Problem statement: Some lines in the records below may hold the word "product"; give the number of those lines and nothing else.

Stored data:
——————————
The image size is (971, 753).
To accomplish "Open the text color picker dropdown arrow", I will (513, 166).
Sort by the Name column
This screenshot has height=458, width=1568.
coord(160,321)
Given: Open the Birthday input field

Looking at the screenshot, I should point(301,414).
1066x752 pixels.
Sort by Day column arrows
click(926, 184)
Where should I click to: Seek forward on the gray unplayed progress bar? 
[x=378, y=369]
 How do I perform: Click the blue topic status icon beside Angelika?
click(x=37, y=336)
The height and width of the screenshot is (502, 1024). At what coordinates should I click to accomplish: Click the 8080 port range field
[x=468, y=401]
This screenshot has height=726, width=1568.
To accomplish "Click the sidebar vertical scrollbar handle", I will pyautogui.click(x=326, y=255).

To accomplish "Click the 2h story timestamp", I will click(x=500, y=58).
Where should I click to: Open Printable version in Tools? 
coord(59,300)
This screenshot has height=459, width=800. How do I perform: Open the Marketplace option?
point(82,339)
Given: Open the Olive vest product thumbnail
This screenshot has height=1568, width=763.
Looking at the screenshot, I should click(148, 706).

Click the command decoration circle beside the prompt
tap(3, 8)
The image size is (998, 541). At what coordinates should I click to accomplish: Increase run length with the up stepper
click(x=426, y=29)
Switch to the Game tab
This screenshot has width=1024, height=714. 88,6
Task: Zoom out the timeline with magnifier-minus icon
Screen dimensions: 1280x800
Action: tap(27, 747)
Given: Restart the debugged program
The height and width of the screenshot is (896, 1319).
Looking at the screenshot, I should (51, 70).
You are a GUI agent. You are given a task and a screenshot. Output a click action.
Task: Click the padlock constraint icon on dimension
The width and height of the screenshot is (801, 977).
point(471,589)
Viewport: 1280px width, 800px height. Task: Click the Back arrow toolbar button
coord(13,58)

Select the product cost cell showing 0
——————————
Answer to this task: 2